Alors que les Européens échangent à couteaux tirés ce mardi pour tirer les enseignements de la crise migratoire à Ceuta, le Maroc avance une autre explication à l'afflux observé ces derniers jours. Rabat affirme avoir alerté Madrid, avant la crise, sur les effets d'une récente décision de la justice espagnole susceptible d'encourager les départs, selon un haut responsable marocain cité par l'AFP, qui écarte toute faille du dispositif sécuritaire du royaume.
Ces derniers jours, près de 60.000 personnes, essentiellement des Marocains, ont rejoint ou tenté de rejoindre l'enclave espagnole de Ceuta à pied ou à la nage depuis la ville voisine de Fnideq. Cet afflux inédit a rapidement saturé l'enclave espagnole avant de donner lieu à des milliers de retours vers le Maroc.

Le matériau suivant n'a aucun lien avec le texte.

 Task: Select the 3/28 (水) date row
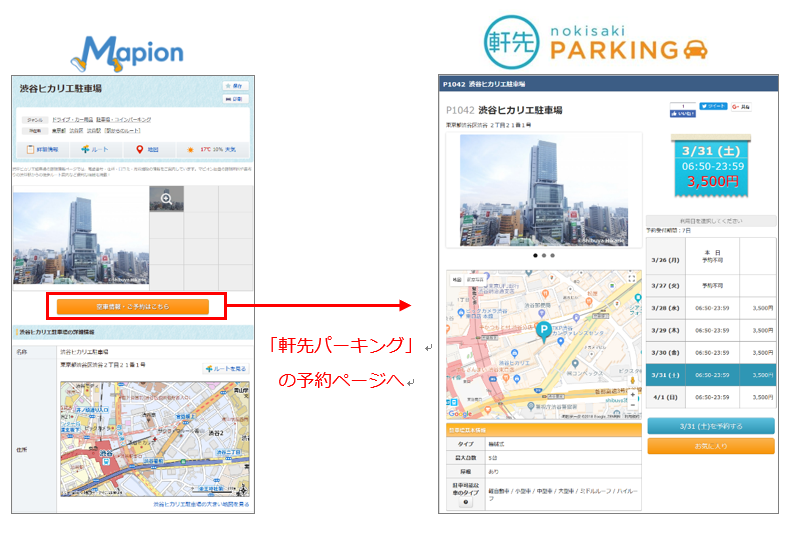click(x=710, y=308)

Selon ce très haut responsable, qui s'est exprimé sous couvert d'anonymat lundi soir auprès de l'AFP et de quelques autres médias, les autorités marocaines avaient alerté Madrid sur le risque posé par une récente décision de la Cour suprême espagnole stipulant que le renvoi immédiat d'un migrant ne s'appliquerait pas aux personnes arrivées par la mer. "On a expliqué que ce jugement allait nous créer un problème. Et il a créé un problème", a-t-il déclaré.